Is it evidence-based or faith-based, explicit or tacit, pointing at a proposition or a person or a value, provisional or constitutive, cool or burning, chosen or compelled?

Most contexts will not require all six specifications. But the act of asking which dimensions are relevant tends to dissolve apparent disagreements that turn out, on inspection, to be equivocations. Clifford and James, on this reading, were not disagreeing about the same kind of belief. The climate-communication establishment and the climate-skeptic public, when they argue with each other, are not arguing about the same kind of belief either. Neither are the XAI researcher demanding “explainability” and the clinician asking whether to trust the model’s recommendation.

The most dangerous words in human reasoning are the ordinary ones, the ones so familiar that we assume we know what they mean. Belief may be the most dangerous of them. For the first time, the systems we are building to think on our behalf are inheriting the ambiguity at scale.

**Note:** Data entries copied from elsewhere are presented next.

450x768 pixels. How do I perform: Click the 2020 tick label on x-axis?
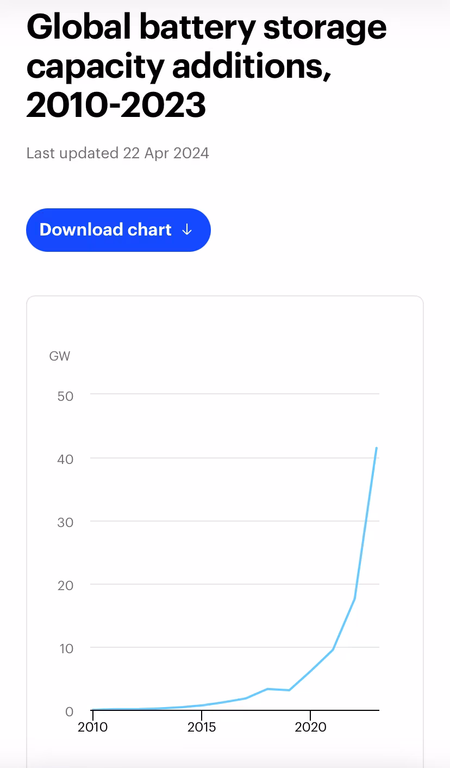310,727
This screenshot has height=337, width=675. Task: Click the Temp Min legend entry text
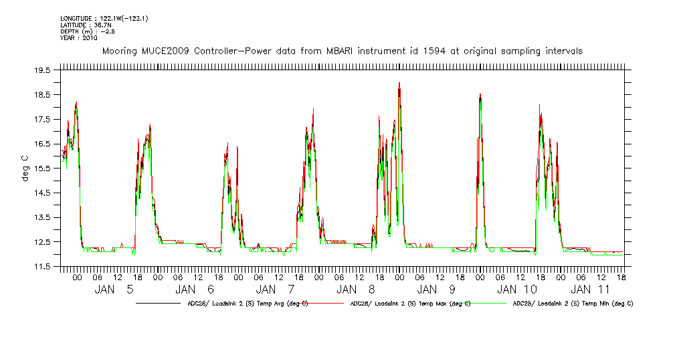coord(572,304)
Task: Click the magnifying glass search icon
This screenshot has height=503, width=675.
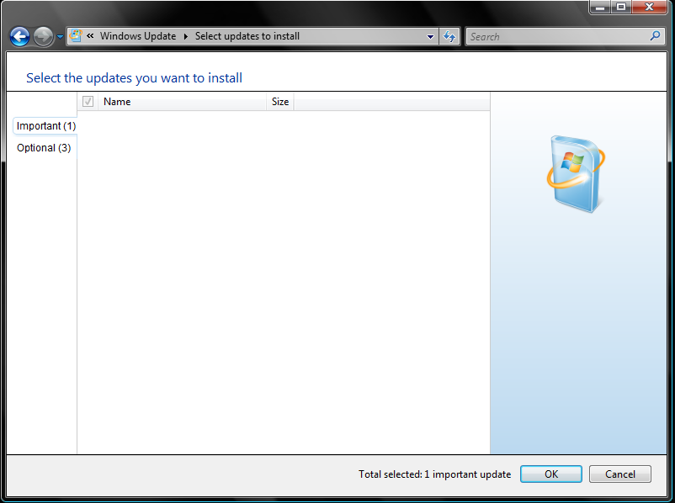Action: click(656, 36)
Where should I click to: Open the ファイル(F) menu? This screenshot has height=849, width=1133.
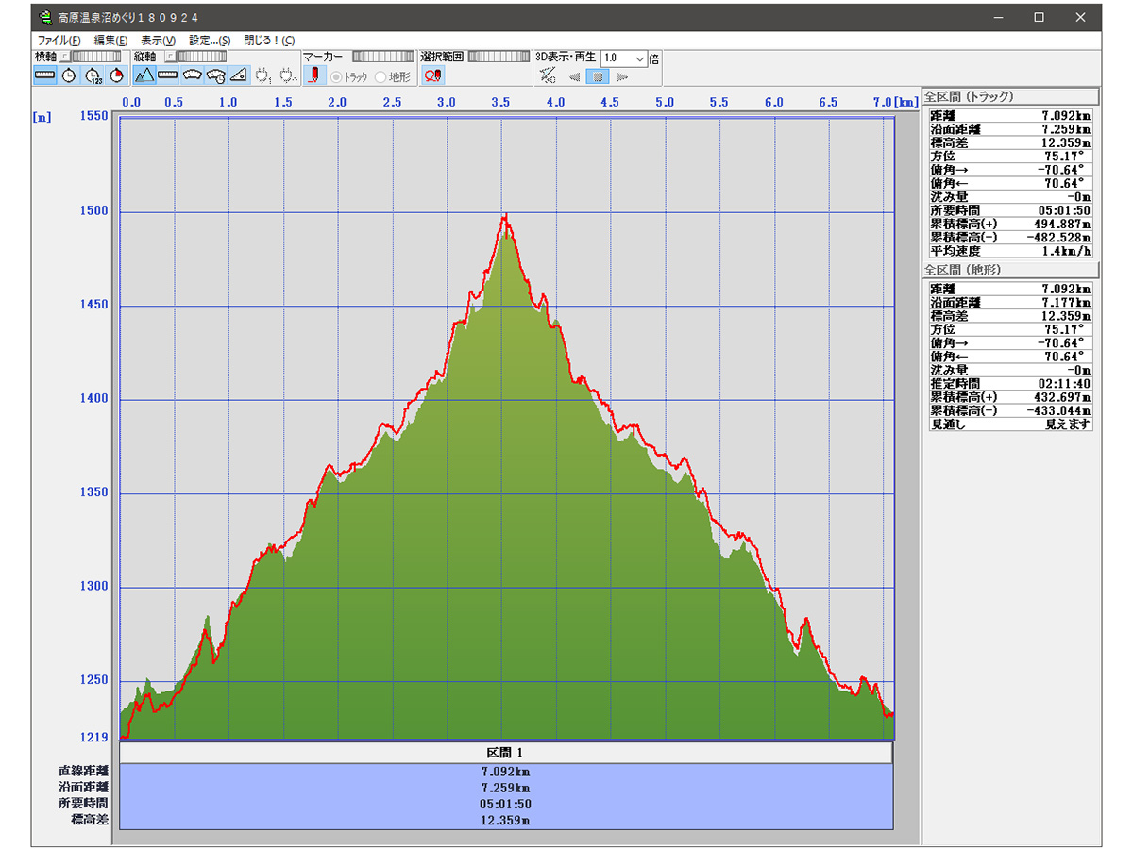(x=59, y=41)

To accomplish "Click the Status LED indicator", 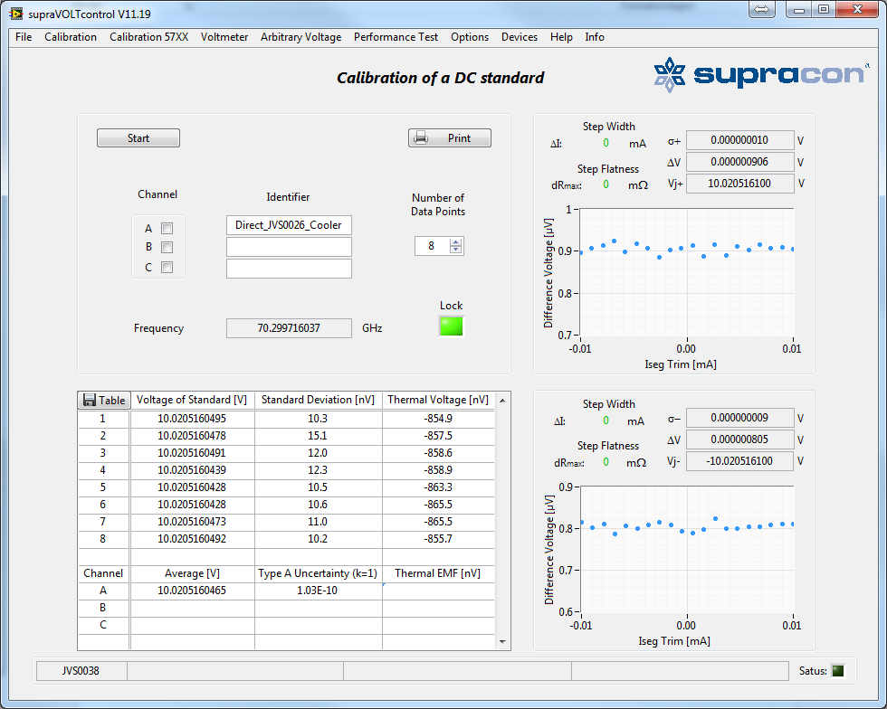I will click(x=837, y=670).
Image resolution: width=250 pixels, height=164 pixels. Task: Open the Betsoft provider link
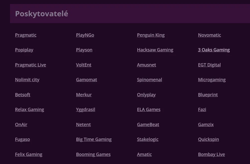[x=23, y=95]
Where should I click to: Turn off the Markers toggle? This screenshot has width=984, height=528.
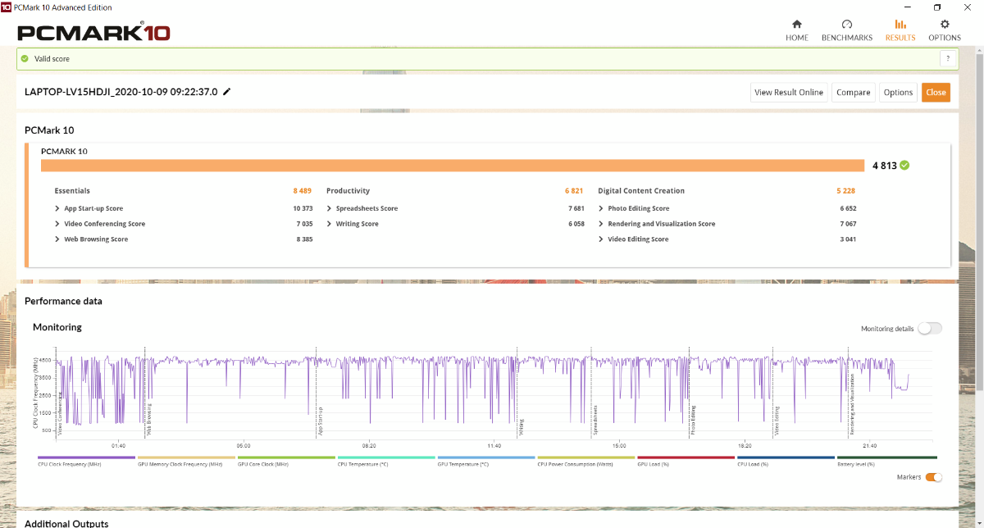click(933, 477)
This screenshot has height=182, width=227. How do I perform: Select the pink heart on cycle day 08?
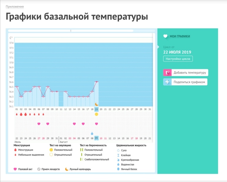pos(48,124)
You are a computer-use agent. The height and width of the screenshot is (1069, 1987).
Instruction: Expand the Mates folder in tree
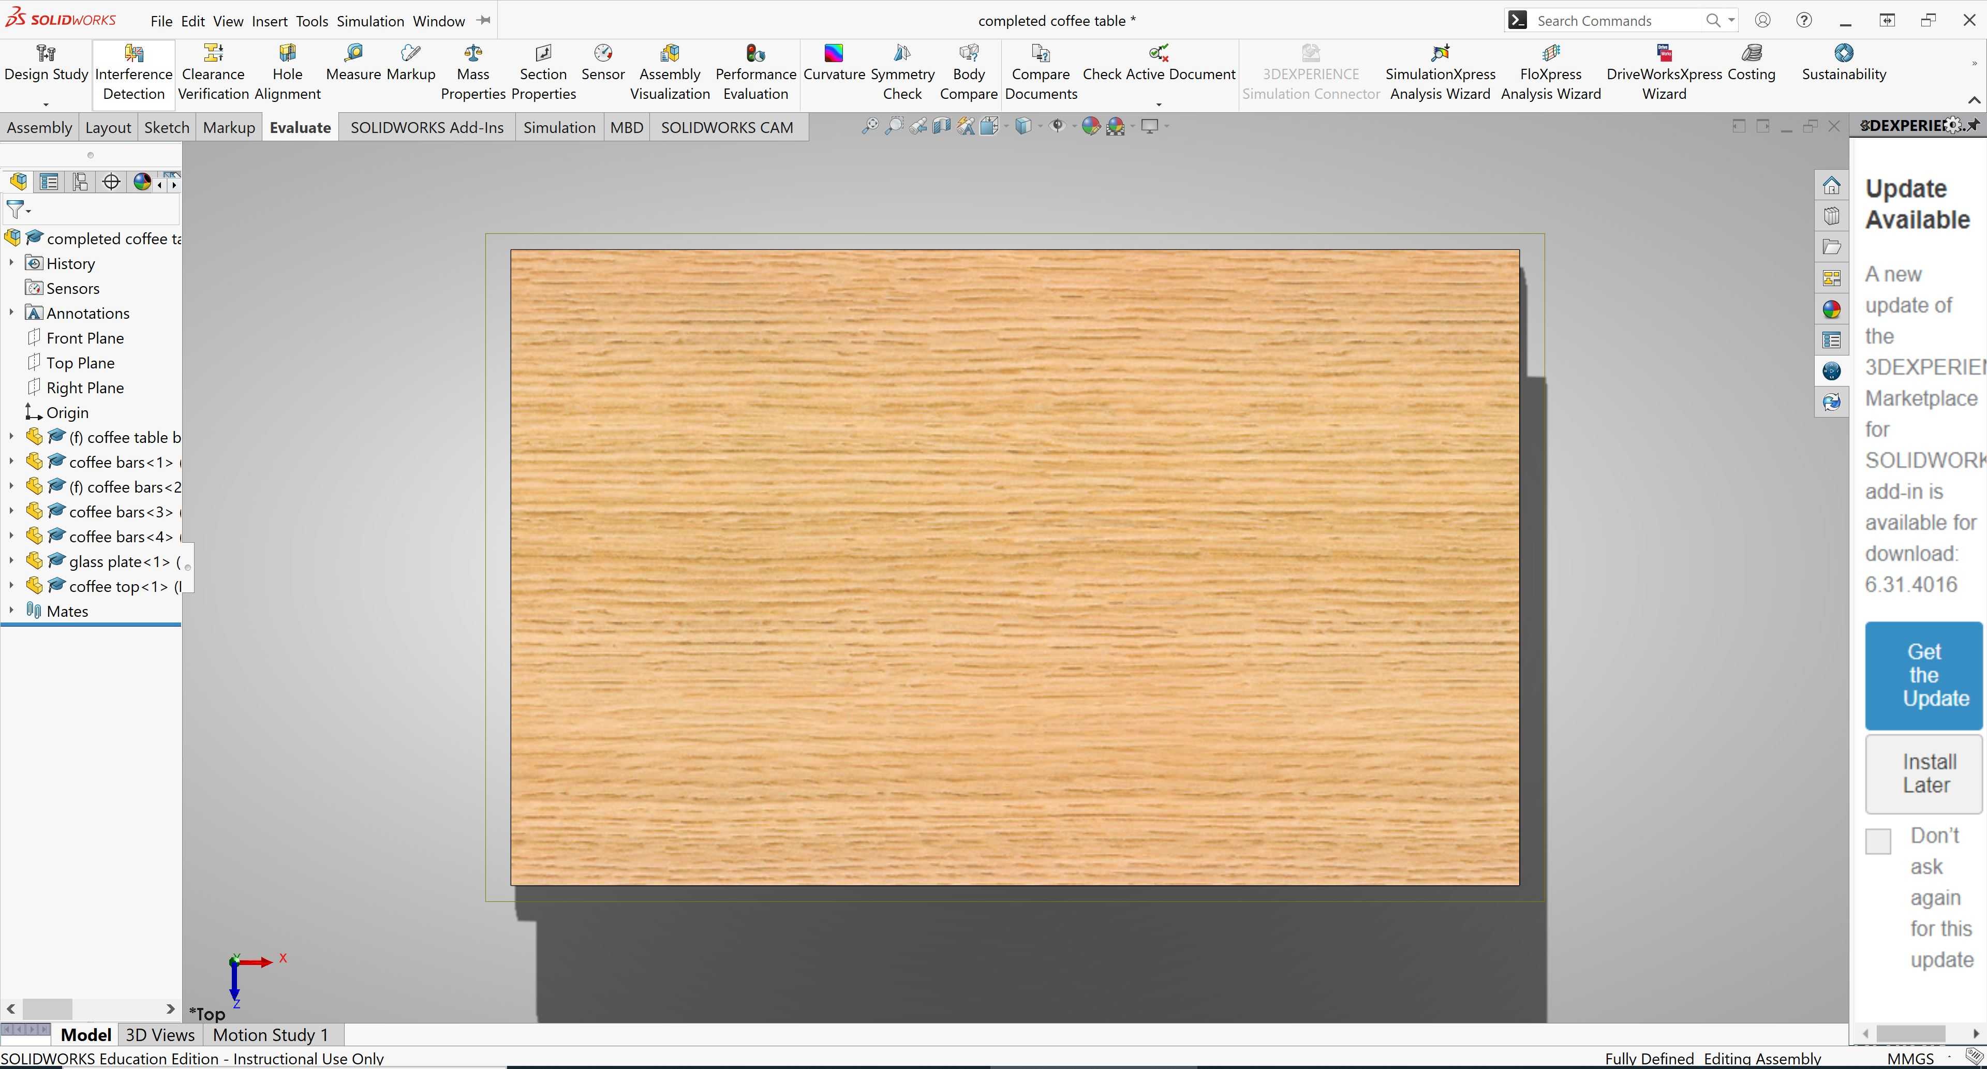coord(12,610)
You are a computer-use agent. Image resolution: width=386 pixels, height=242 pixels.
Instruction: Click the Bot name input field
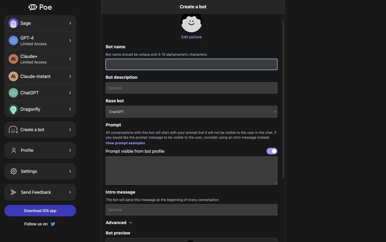coord(191,64)
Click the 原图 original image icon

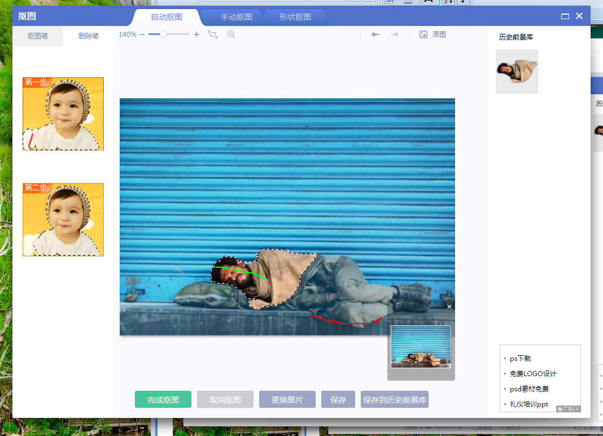pos(433,34)
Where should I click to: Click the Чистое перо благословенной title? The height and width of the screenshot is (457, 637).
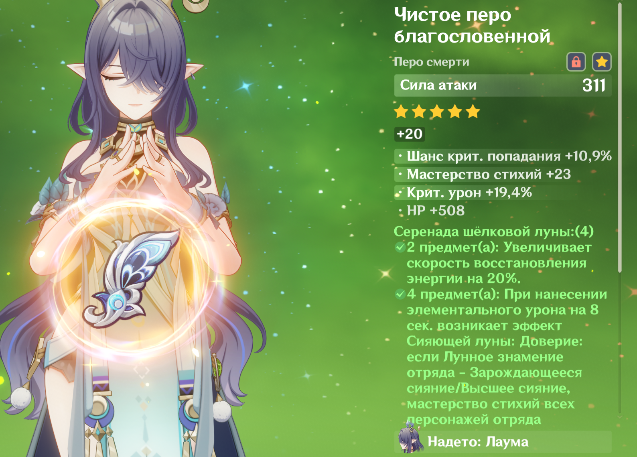tap(472, 25)

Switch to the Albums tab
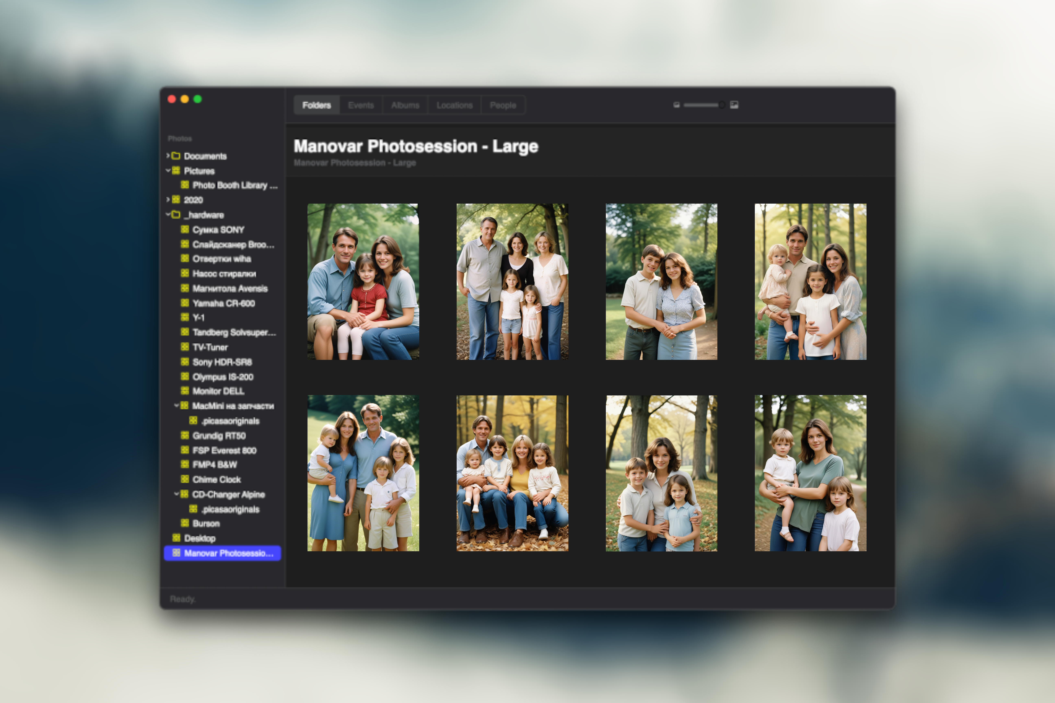405,105
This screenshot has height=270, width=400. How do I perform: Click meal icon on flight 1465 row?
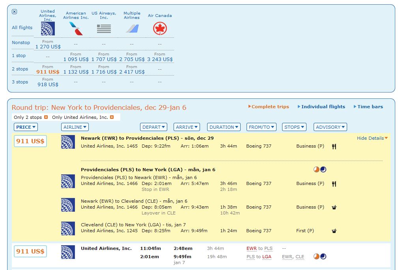[x=334, y=146]
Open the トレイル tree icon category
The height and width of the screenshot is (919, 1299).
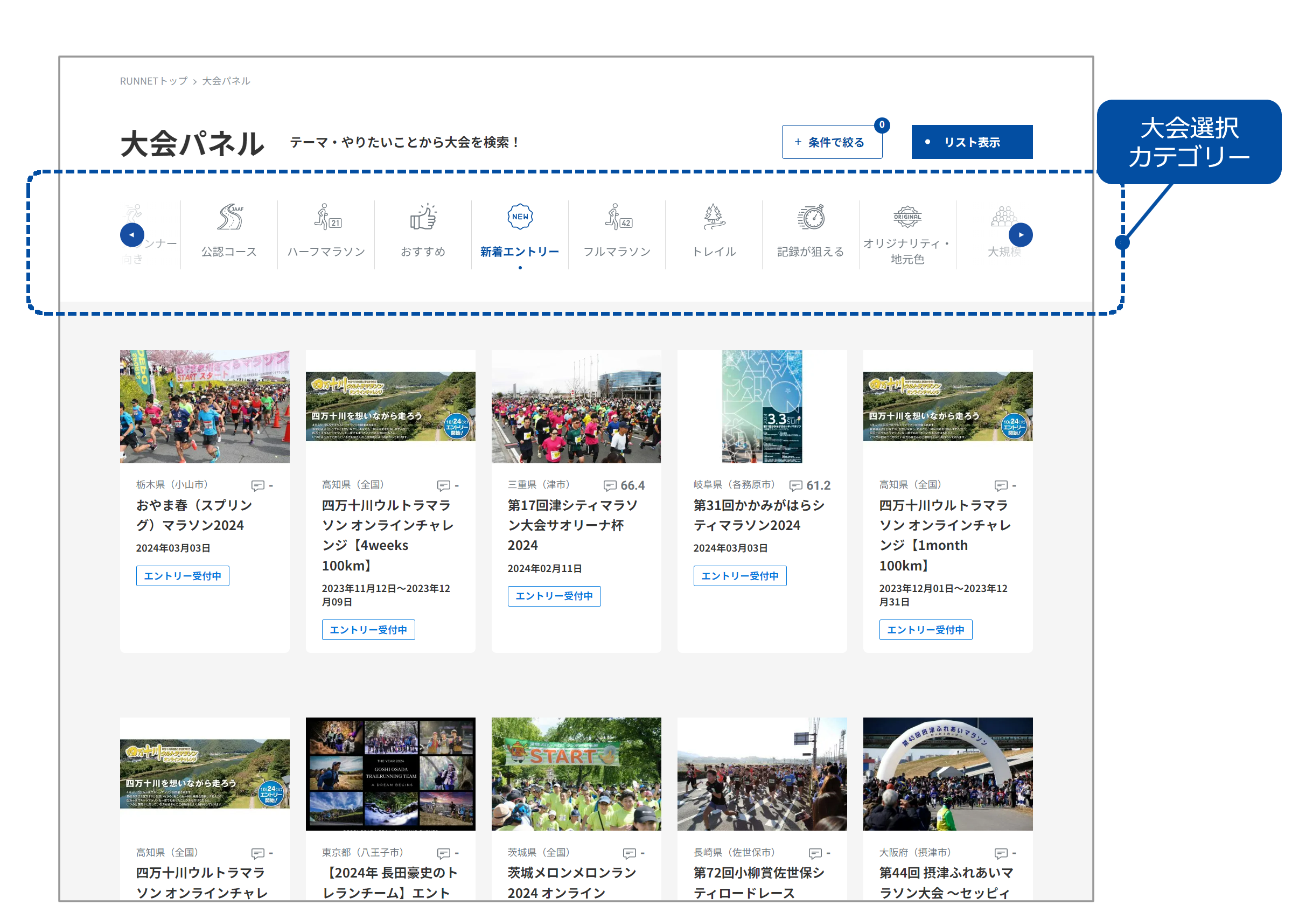point(714,217)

This is the second piece in the Powerful Belief series, following Belief Agency. The argument draws on the multidimensional account of believing independently developed by Van Leeuwen and Lombrozo and by Connors and Halligan, both of which converge on the conclusion that belief is best understood as occupying a multidimensional property space. The longer academic version of the argument, with five case studies and full references, lives in a working paper.